*** RECORD EXCERPTS Section Begins ***
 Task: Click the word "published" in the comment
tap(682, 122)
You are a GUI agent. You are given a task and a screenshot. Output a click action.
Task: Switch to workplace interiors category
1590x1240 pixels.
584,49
*** RECORD EXCERPTS Section Ends ***
* WORK INSTRUCTION *
Give again each line shown above, keeping every word as it is.

* REPLY TO THE TASK *
 Task: Click the word "published" in the comment
tap(682, 122)
You are a GUI agent. You are given a task and a screenshot. Output a click action.
Task: Switch to workplace interiors category
1590x1240 pixels.
584,49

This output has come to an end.